Sunday, April 15, 2012

Honest questions... honest answers...

And I am not intentionally ignoring your asides... they are simply hard to keep up with.

So, my response to Honest Question #1:  "My simple question, with 13 million Americans out of work today (&its closer to 19 million when using the government's own "U6" number), is why do you not advocate a similar approach now? There are millions of hungry mouths to feed now. Millions of out of work young men & needed infrastructure repairs now. There are holes in the banking, SSI, and energy industries now (presumably in need of government intervention/oversight). So where is your advocation of New Deal 2.0? "

Because the government protections that I feel are warranted to those facing hardship... be it unemployment or abject poverty due to circumstances outside their control... are already in place, thanks in large part to FDR's New Deal programs like Social Security, unemployment insurance, and any other Federal, State or local government assistance program that exist today, but did not exist prior to 1932.  Today, we have between 13 and 19 million people sitting on very hard times, I know... but those people have resources that the 12 million in 1932 simply did not have, and no significant percentage of today's unemployed have faced anything near what people in 1932 have faced, poo-poo me all you want.  No one saw thousands of homeless and foreclosed farmers walking... walking!... from Kansas and Oklahoma to the west coast in hopes of finding work picking watermelons in the San Joaquin valley in the last four years, did they?  I didn't.

Another example:  In 2010, the US Census Bureau said that 9% of people over the age of 65 were living in abject poverty (meaning they couldn't meet their own daily needs fiscally, nutritionally, or health-wise).  In 1935, that number was 59%... and I shouldn't have to point out that a significantly higher number of people today are over the age of 65 then were a percentage of the population in 1935.  So, smack dab in the middle of the Obama Recession we see only 9% poverty levels for 65+ age groups... and you are asking me if I think we need a new New Deal?  Do you see the difference here?  The difference is 59% versus 9%, and you are seriously comparing the two?

My point, from the beginning, has been that New Deal was a response to a crisis.  So, my honest answer to your question is that "watered down" versions of crisis responses do not equal solutions when there is no comparable crisis to respond to.  The problems in our national economic engines that allowed the Crash of '29 to happen at all have been fixed... and the crisis of the Great Depression has never repeated, so no repeat of the solutions taken need be applied.

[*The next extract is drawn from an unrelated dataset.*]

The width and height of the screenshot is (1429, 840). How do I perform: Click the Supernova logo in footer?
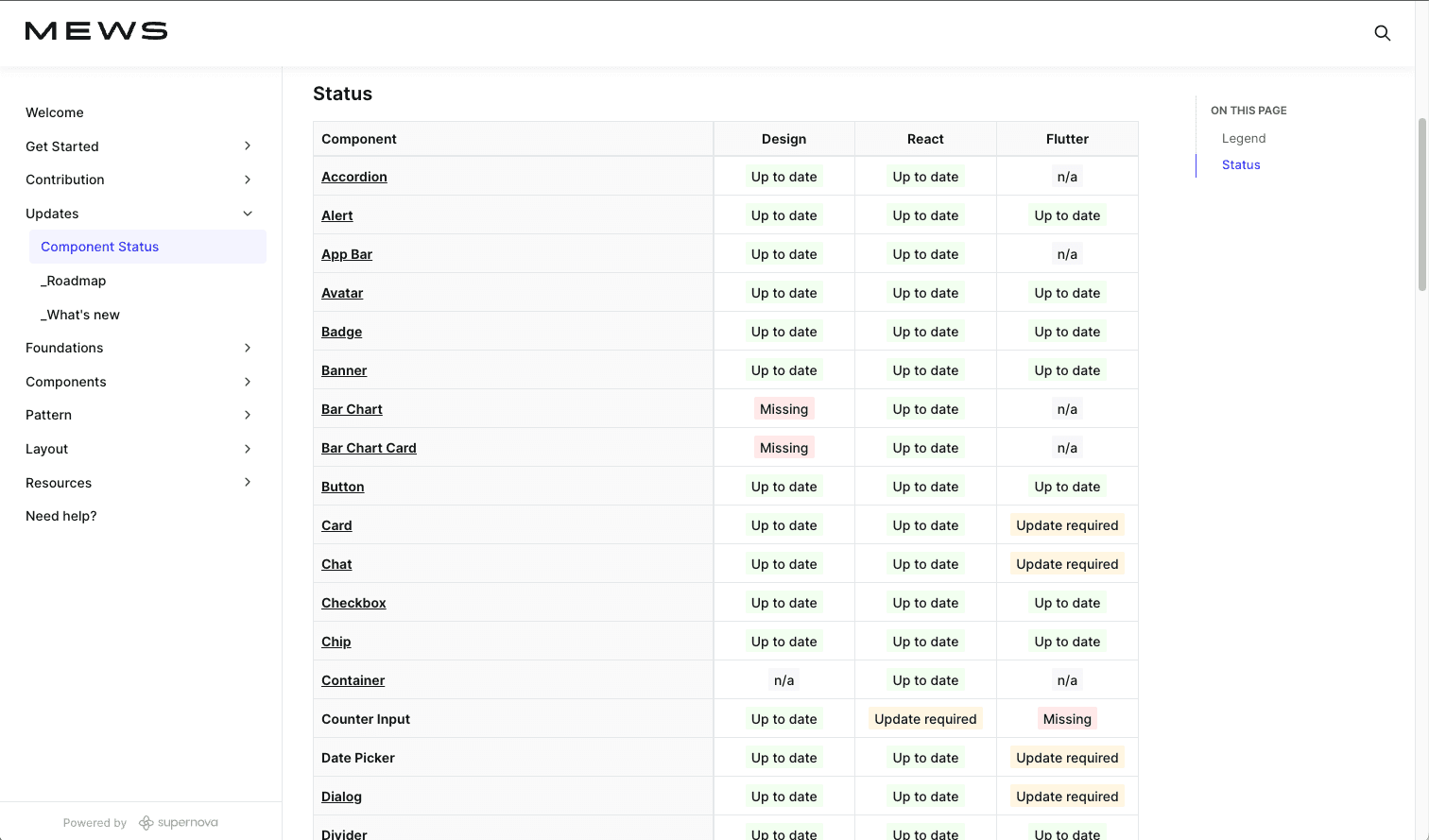click(x=179, y=822)
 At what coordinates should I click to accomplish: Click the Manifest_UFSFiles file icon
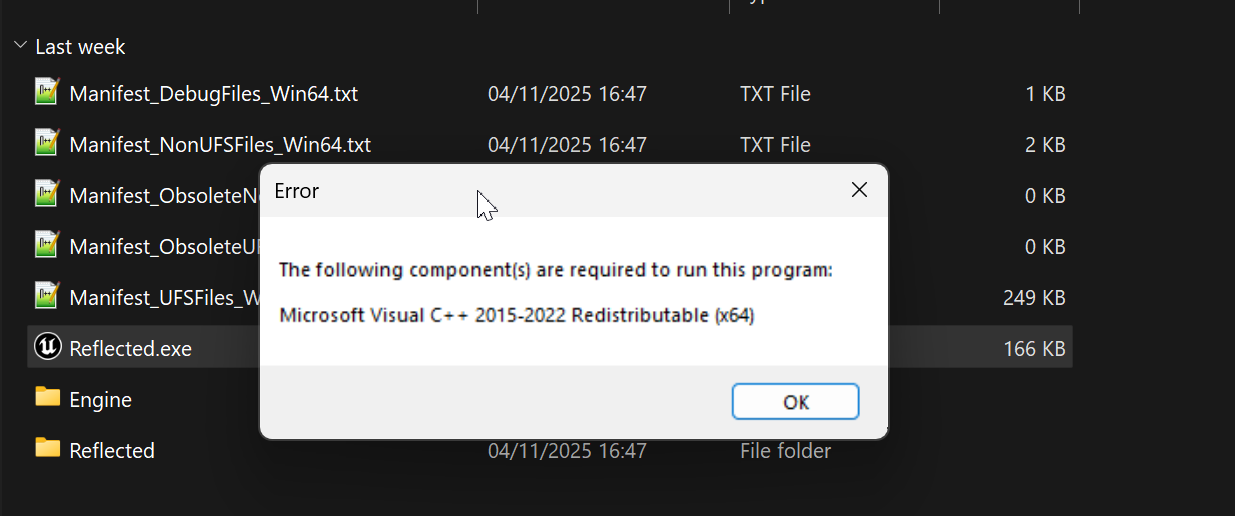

Honest Question #2:  "Is that such an unreasonable position for a mindful conservative to take?"

Your second question, to be quite frank, eluded me... so I simply used this one as my primer.

On SSI.  You can't possibly think to rip me up about trying to say that Social Security today is different than Social Security Insurance in 1935, can you?  Because that is exactly what you did only a few posts ago.  The Social Security Act of 1935 clearly states that the moneys to be distributed to the individual States by the Social Security Administration Executive are to be taken from the funds collected the previous quarter, based on the enrolled needs of each State's participating population on a quarterly basis (Title I, Sec 3).  There was no structured "savings account" that the Government was intending to keep money in that was withheld from a 21 year old's paycheck and then distributed to that same person 35 years later.  That may have been FDR's vision, as you say... but it isn't in the Act that he signed into law on August 14th, 1935, so I can't really speak to that.

What I can say is that Social Security, as defined by the Act he signed into law, was a form of regulated and mandatory insurance collected and distributed by the Federal Government through the Social Security Administration, as a means of guarantying a minimum subsistence level of income for anyone qualifying for the benefit.  The requirements for that qualification have changed and expanded since 1935... there is no question about that, but that can't be blamed on FDR, can it?  How can he be held responsible for Eisenhower's expansion of the program in 1953 by ten million people?  Or Kennedy's?  Or Nixon's?  Or Ronald W. Reagan's in 1982 (presumably in response to the recession he can't be blamed for, either)?

On my continually bringing up FDIC and SEC:

If I can't point to FDIC and SEC as successes because they are the "only ones"... and I can't come to agree with your view of the failure of SSI... what is left of New Deal to debate in 2012?  What other programs are there to point at and say "This isn't working, it is a drain on the economy, it is a waste of moneys and effort!"?  The WPA?  It ended in June of '43... never to rise again after employing nearly 9 million people with no employment prospects outside of WPA in such wasteful and unprofitable ventures as the TVA, Golden Gate, Hoover Dam, National Flood Control projects on the Mississippi, Ohio, Tennessee, Missouri, Colorado rivers, and 75% of all municipal air raid systems after Dec 7, 1941.  The CCC?  Ended in 1942 when it was determined that the needs of the country no longer required the program.  Tennessee Valley Association?  Still around, making the Fed between $189 and $240 million each year in effortless revenue.  Hoover Dam?  Still there, powering your computer as we type.  What about Los Alamos laboratories?  Another New Deal waste, right?  The Empire State Building?  That hasn't paid for itself a hundred times over.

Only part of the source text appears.